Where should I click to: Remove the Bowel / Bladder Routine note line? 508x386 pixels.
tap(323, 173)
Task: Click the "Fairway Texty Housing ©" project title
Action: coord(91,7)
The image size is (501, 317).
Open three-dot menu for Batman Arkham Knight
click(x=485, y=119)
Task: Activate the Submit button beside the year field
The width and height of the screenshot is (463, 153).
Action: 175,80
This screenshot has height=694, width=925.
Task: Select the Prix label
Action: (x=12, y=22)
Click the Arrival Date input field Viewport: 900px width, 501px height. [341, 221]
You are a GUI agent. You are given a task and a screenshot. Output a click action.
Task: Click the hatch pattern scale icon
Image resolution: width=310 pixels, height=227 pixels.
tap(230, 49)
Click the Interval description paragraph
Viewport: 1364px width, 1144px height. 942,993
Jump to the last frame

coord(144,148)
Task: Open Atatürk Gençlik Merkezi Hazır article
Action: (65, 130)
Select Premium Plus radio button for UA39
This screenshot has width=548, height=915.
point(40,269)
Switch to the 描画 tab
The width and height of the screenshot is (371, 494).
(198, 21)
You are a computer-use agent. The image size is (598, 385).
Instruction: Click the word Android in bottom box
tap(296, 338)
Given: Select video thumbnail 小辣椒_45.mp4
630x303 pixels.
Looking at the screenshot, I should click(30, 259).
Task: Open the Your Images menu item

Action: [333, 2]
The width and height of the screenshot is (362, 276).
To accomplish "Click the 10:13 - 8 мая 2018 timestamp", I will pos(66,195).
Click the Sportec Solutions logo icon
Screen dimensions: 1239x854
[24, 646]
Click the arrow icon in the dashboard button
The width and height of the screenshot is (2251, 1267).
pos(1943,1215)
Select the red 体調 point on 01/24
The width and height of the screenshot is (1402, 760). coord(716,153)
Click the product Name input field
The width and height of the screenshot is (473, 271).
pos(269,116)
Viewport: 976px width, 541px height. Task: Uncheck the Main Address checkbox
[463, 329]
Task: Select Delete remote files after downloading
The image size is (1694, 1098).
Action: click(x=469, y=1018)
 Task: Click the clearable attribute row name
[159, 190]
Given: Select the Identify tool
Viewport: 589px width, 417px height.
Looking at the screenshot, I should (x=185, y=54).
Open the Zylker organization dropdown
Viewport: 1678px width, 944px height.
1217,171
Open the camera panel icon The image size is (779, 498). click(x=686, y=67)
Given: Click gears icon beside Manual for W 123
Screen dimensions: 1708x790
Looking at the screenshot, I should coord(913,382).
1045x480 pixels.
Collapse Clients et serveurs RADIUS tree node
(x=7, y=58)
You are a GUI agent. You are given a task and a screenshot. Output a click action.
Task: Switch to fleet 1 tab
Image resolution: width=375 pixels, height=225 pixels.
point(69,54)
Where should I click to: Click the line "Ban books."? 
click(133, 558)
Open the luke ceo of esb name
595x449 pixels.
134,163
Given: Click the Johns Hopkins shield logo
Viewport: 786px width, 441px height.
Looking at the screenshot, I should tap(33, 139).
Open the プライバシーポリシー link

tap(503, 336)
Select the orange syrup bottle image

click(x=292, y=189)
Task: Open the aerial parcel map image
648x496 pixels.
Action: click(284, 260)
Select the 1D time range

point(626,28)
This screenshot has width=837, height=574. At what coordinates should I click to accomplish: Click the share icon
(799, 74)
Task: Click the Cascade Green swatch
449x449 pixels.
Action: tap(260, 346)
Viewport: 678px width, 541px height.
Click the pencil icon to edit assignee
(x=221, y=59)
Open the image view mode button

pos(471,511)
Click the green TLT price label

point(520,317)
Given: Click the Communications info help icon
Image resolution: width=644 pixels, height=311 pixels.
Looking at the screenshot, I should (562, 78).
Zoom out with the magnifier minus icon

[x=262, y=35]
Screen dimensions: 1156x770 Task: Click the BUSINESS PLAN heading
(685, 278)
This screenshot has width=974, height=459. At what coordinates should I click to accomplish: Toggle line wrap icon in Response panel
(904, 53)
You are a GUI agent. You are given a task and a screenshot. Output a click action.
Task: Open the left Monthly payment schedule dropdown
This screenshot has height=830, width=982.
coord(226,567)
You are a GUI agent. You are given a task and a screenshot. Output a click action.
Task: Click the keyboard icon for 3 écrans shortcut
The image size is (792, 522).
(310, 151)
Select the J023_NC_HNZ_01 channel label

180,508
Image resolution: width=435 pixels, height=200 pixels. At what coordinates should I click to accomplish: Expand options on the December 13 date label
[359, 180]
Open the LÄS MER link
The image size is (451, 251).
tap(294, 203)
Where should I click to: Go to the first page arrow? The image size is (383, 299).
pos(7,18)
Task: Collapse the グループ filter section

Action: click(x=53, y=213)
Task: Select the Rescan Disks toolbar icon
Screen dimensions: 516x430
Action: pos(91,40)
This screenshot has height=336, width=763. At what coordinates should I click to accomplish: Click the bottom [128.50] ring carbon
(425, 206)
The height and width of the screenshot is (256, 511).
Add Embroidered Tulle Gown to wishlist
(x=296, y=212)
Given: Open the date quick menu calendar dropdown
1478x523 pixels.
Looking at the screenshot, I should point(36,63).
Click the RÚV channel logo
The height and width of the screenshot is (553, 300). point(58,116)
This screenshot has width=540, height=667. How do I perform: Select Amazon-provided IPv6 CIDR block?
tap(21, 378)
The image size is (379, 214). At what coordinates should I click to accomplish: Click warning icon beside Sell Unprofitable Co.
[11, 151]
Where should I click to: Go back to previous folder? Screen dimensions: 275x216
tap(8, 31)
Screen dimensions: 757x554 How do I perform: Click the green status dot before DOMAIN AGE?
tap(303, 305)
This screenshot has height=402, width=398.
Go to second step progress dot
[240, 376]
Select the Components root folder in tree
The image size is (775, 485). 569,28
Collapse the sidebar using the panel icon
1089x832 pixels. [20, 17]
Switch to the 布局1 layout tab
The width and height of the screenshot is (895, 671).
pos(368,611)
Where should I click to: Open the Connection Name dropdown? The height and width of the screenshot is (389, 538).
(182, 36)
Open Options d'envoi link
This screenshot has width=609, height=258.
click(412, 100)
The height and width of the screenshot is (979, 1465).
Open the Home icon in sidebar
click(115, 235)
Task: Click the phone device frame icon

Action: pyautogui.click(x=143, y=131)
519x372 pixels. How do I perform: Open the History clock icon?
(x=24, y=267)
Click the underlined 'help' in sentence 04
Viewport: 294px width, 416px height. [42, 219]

____________________

Write out every record, exactly as written.

Where should I click to: Remove the Bowel / Bladder Routine note line? 508x386 pixels.
tap(323, 173)
Task: Click the "Fairway Texty Housing ©" project title
Action: coord(91,7)
The image size is (501, 317).
Open three-dot menu for Batman Arkham Knight
click(x=485, y=119)
Task: Activate the Submit button beside the year field
The width and height of the screenshot is (463, 153).
Action: 175,80
This screenshot has height=694, width=925.
Task: Select the Prix label
Action: (x=12, y=22)
Click the Arrival Date input field Viewport: 900px width, 501px height. [341, 221]
You are a GUI agent. You are given a task and a screenshot. Output a click action.
Task: Click the hatch pattern scale icon
Image resolution: width=310 pixels, height=227 pixels.
tap(230, 49)
Click the Interval description paragraph
Viewport: 1364px width, 1144px height. 942,993
Jump to the last frame

coord(144,148)
Task: Open Atatürk Gençlik Merkezi Hazır article
Action: (65, 130)
Select Premium Plus radio button for UA39
This screenshot has width=548, height=915.
point(40,269)
Switch to the 描画 tab
The width and height of the screenshot is (371, 494).
(198, 21)
You are a computer-use agent. The image size is (598, 385).
Instruction: Click the word Android in bottom box
tap(296, 338)
Given: Select video thumbnail 小辣椒_45.mp4
630x303 pixels.
Looking at the screenshot, I should click(30, 259).
Task: Open the Your Images menu item

Action: [333, 2]
The width and height of the screenshot is (362, 276).
To accomplish "Click the 10:13 - 8 мая 2018 timestamp", I will pos(66,195).
Click the Sportec Solutions logo icon
Screen dimensions: 1239x854
[24, 646]
Click the arrow icon in the dashboard button
The width and height of the screenshot is (2251, 1267).
pos(1943,1215)
Select the red 体調 point on 01/24
The width and height of the screenshot is (1402, 760). coord(716,153)
Click the product Name input field
The width and height of the screenshot is (473, 271).
pos(269,116)
Viewport: 976px width, 541px height. Task: Uncheck the Main Address checkbox
[463, 329]
Task: Select Delete remote files after downloading
The image size is (1694, 1098).
Action: click(x=469, y=1018)
 Task: Click the clearable attribute row name
[159, 190]
Given: Select the Identify tool
Viewport: 589px width, 417px height.
Looking at the screenshot, I should (x=185, y=54).
Open the Zylker organization dropdown
Viewport: 1678px width, 944px height.
1217,171
Open the camera panel icon The image size is (779, 498). click(x=686, y=67)
Given: Click gears icon beside Manual for W 123
Screen dimensions: 1708x790
Looking at the screenshot, I should coord(913,382).
1045x480 pixels.
Collapse Clients et serveurs RADIUS tree node
(x=7, y=58)
You are a GUI agent. You are given a task and a screenshot. Output a click action.
Task: Switch to fleet 1 tab
Image resolution: width=375 pixels, height=225 pixels.
point(69,54)
Where should I click to: Click the line "Ban books."? 
click(133, 558)
Open the luke ceo of esb name
595x449 pixels.
134,163
Given: Click the Johns Hopkins shield logo
Viewport: 786px width, 441px height.
Looking at the screenshot, I should tap(33, 139).
Open the プライバシーポリシー link

tap(503, 336)
Select the orange syrup bottle image

click(x=292, y=189)
Task: Open the aerial parcel map image
648x496 pixels.
Action: click(284, 260)
Select the 1D time range

point(626,28)
This screenshot has width=837, height=574. At what coordinates should I click to accomplish: Click the share icon
(799, 74)
Task: Click the Cascade Green swatch
449x449 pixels.
Action: tap(260, 346)
Viewport: 678px width, 541px height.
Click the pencil icon to edit assignee
(x=221, y=59)
Open the image view mode button

pos(471,511)
Click the green TLT price label

point(520,317)
Given: Click the Communications info help icon
Image resolution: width=644 pixels, height=311 pixels.
Looking at the screenshot, I should (562, 78).
Zoom out with the magnifier minus icon

[x=262, y=35]
Screen dimensions: 1156x770 Task: Click the BUSINESS PLAN heading
(685, 278)
This screenshot has width=974, height=459. At what coordinates should I click to accomplish: Toggle line wrap icon in Response panel
(904, 53)
You are a GUI agent. You are given a task and a screenshot. Output a click action.
Task: Open the left Monthly payment schedule dropdown
This screenshot has height=830, width=982.
coord(226,567)
You are a GUI agent. You are given a task and a screenshot. Output a click action.
Task: Click the keyboard icon for 3 écrans shortcut
The image size is (792, 522).
(310, 151)
Select the J023_NC_HNZ_01 channel label

180,508
Image resolution: width=435 pixels, height=200 pixels. At what coordinates should I click to accomplish: Expand options on the December 13 date label
[359, 180]
Open the LÄS MER link
The image size is (451, 251).
tap(294, 203)
Where should I click to: Go to the first page arrow? The image size is (383, 299).
pos(7,18)
Task: Collapse the グループ filter section

Action: click(x=53, y=213)
Task: Select the Rescan Disks toolbar icon
Screen dimensions: 516x430
Action: pos(91,40)
This screenshot has height=336, width=763. At what coordinates should I click to accomplish: Click the bottom [128.50] ring carbon
(425, 206)
The height and width of the screenshot is (256, 511).
Add Embroidered Tulle Gown to wishlist
(x=296, y=212)
Given: Open the date quick menu calendar dropdown
1478x523 pixels.
Looking at the screenshot, I should point(36,63).
Click the RÚV channel logo
The height and width of the screenshot is (553, 300). point(58,116)
This screenshot has width=540, height=667. How do I perform: Select Amazon-provided IPv6 CIDR block?
tap(21, 378)
The image size is (379, 214). At what coordinates should I click to accomplish: Click warning icon beside Sell Unprofitable Co.
[11, 151]
Where should I click to: Go back to previous folder? Screen dimensions: 275x216
tap(8, 31)
Screen dimensions: 757x554 How do I perform: Click the green status dot before DOMAIN AGE?
tap(303, 305)
This screenshot has height=402, width=398.
Go to second step progress dot
[240, 376]
Select the Components root folder in tree
The image size is (775, 485). 569,28
Collapse the sidebar using the panel icon
1089x832 pixels. [20, 17]
Switch to the 布局1 layout tab
The width and height of the screenshot is (895, 671).
pos(368,611)
Where should I click to: Open the Connection Name dropdown? The height and width of the screenshot is (389, 538).
(182, 36)
Open Options d'envoi link
This screenshot has width=609, height=258.
click(412, 100)
The height and width of the screenshot is (979, 1465).
Open the Home icon in sidebar
click(115, 235)
Task: Click the phone device frame icon

Action: pyautogui.click(x=143, y=131)
519x372 pixels. How do I perform: Open the History clock icon?
(x=24, y=267)
Click the underlined 'help' in sentence 04
Viewport: 294px width, 416px height. [42, 219]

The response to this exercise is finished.